Budi Noah, Safdar Nasia, Rose Warren E
School of Pharmacy, University of Wisconsin-Madison, Madison, WI, USA, 53705.
Division of Infectious Diseases, University of Wisconsin School of Medicine and Public Health, Madison, WI, USA, 53726.
FEMS Microbes. 2020 Sep 23;1(1):xtaa001. doi: 10.1093/femsmc/xtaa001. eCollection 2020 Sep.

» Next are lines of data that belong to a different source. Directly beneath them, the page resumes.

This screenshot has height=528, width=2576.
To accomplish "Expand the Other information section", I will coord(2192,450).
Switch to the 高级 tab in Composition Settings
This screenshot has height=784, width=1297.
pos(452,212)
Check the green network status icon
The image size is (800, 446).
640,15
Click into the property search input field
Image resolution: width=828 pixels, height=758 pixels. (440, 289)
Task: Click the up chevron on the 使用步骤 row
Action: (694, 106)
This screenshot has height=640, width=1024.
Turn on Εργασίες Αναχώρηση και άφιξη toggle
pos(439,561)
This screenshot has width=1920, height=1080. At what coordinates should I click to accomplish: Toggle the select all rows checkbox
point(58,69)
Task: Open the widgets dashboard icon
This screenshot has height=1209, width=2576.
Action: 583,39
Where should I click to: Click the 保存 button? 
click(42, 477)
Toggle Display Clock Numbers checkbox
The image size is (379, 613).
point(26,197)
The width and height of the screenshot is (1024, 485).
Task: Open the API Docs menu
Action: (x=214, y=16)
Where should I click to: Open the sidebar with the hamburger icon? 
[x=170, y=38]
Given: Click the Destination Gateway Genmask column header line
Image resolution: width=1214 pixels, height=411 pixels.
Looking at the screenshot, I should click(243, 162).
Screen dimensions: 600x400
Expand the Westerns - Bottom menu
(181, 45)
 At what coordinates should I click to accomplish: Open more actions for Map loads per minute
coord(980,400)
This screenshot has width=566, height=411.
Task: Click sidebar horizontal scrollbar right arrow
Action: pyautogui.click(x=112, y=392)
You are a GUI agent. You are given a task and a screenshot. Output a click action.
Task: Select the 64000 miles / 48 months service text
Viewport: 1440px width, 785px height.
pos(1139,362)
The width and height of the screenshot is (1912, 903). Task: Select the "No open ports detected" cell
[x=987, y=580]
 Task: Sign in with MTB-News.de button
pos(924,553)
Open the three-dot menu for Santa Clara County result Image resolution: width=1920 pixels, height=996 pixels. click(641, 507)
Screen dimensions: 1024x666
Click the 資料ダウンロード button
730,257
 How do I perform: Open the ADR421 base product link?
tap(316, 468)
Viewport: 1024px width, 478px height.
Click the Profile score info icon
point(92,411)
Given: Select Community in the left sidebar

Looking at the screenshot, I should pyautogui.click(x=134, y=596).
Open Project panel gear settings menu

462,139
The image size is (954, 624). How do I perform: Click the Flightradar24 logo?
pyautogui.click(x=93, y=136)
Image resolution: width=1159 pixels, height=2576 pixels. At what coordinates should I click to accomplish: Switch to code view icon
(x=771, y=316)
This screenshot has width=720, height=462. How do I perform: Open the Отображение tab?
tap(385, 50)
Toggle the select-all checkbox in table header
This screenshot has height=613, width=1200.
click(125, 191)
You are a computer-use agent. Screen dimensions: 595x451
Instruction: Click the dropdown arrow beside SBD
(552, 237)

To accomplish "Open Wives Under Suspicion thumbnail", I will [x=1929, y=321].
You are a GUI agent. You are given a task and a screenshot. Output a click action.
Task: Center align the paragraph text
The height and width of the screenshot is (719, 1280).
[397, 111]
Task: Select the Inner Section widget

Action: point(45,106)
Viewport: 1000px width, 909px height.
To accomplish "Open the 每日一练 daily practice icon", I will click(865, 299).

is the number one cause of hospital-acquired infections in the United States and one of the CDC's urgent-level pathogen threats. The inflammation caused by pathogenic results in diarrhea and pseudomembranous colitis. Patients who undergo clinically successful treatment for this disease commonly experience recurrent infections. Current treatment options can eradicate the vegetative cell form of the bacteria but do not impact the spore form, which is impervious to antibiotics and resists conventional environmental cleaning procedures. Antibiotics used in treating infections (CDI) often do not eradicate the pathogen and can prevent regeneration of the microbiome, leaving them vulnerable to recurrent CDI and future infections upon subsequent non-CDI-directed antibiotic therapy. Addressing the management of spores in the gastrointestinal (GI) tract is important to make further progress in CDI treatment. Currently, no treatment options focus on reducing GI spores throughout CDI antibiotic therapy. This review focuses on colonization of the GI tract, current treatment options and potential treatment directions emphasizing germinant with antibiotic combinations to prevent recurrent disease.
是美国医院获得性感染的首要原因,也是美国疾病控制与预防中心(CDC)的紧急级病原体威胁之一。致病性[具体病原体名称未给出]引起的炎症会导致腹泻和伪膜性结肠炎。接受该疾病临床成功治疗的患者通常会经历反复感染。目前的治疗选择可以根除细菌的营养细胞形式,但不会影响孢子形式,孢子对抗生素具有抗性且能抵抗传统的环境清洁程序。用于治疗[具体感染名称未给出]感染(CDI)的抗生素通常无法根除病原体,并且会阻碍微生物群的再生,使患者容易再次发生CDI以及在随后的非CDI针对性抗生素治疗后发生未来感染。解决胃肠道(GI)中[具体病原体名称未给出]孢子的管理问题对于CDI治疗取得进一步进展至关重要。目前,没有治疗方案专注于在整个CDI抗生素治疗过程中减少胃肠道孢子。本综述重点关注胃肠道定植、当前治疗选择和潜在治疗方向,强调使用发芽剂与抗生素联合以预防复发性疾病。